- _Page_
◆ ◆ ◆ ◆

I’ve been wondering how to express the fact that two instructions (or instruction sequences) are equivalent in LLVM IR.
The reason why this matters is that transforms operating at the IR level are supposed to be architecture-agnostic but this poses some problems: for example, consider a transform that takes a loop and rewrites it for better performance. There are multiple ways of expressing the same loop (think loop unrolling, loop switching, tiling, pipelining, etc.) but without knowledge of the target architecture we can only use some heuristics to choose which transforms to apply (e.g. should we unroll the loop 4 or 8 times? should we switch the inner and outer loop?). To make an optimal decision we would need to know the instruction timings and quite a few details about the cache/memory subsystem, but these are (at best) known only to the code generator in the backend.
To solve this problem a good idea could be having IR transforms generate multiple versions of the same code with different optimization choices applied and letting the backend choose the one that, on the target architecture, should perform better. These “multiple versions of the same code” are the “alternate instruction sequences” mentioned in the title of this post.
Unfortunately, LLVM does not provide an explicit mechanism to signal that a certain IR construct (instruction, basic block, function, etc.) is an alternate version of another construct, so we have to somewhat “bend” the meaning of certain existing instructions to express this concept.

◆ ◆ ◆ ◆

- _Source excerpt_

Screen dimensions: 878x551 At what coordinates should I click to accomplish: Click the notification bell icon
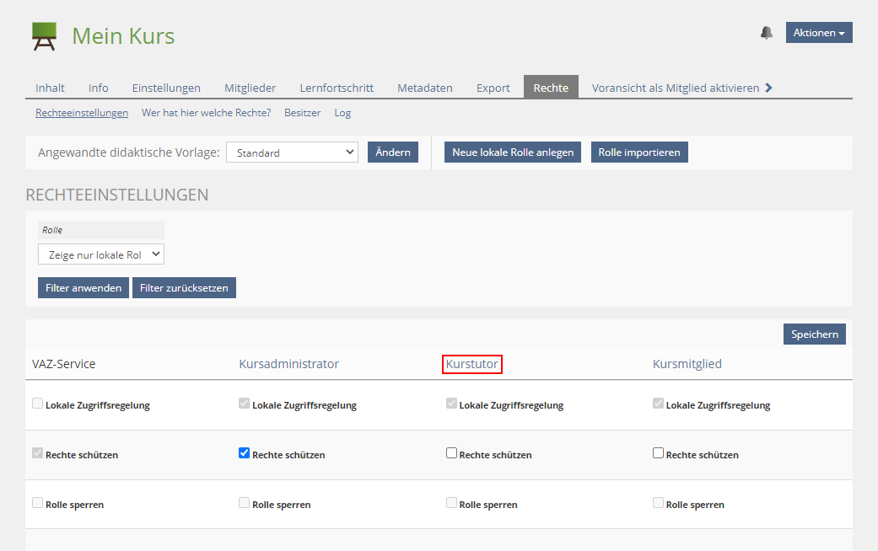766,33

◆ ◆ ◆ ◆

- _Parts of the exercise_
a) How would you put this sentence from the post on alternate instruction sequences in LLVM IR into Spanish: "I’ve been wondering how to express the fact that two instructions (or instruction sequences) are equivalent in LLVM IR."
b) Can you reproduce word for word the passage of the LLVM IR post starting with "The reason why" and going on through "in the backend."?

- _Task-by-task outputs_
a) Me he estado preguntando cómo expresar el hecho de que dos instrucciones (o secuencias de instrucciones) son equivalentes en LLVM IR.

b)
The reason why this matters is that transforms operating at the IR level are supposed to be architecture-agnostic but this poses some problems: for example, consider a transform that takes a loop and rewrites it for better performance. There are multiple ways of expressing the same loop (think loop unrolling, loop switching, tiling, pipelining, etc.) but without knowledge of the target architecture we can only use some heuristics to choose which transforms to apply (e.g. should we unroll the loop 4 or 8 times? should we switch the inner and outer loop?). To make an optimal decision we would need to know the instruction timings and quite a few details about the cache/memory subsystem, but these are (at best) known only to the code generator in the backend.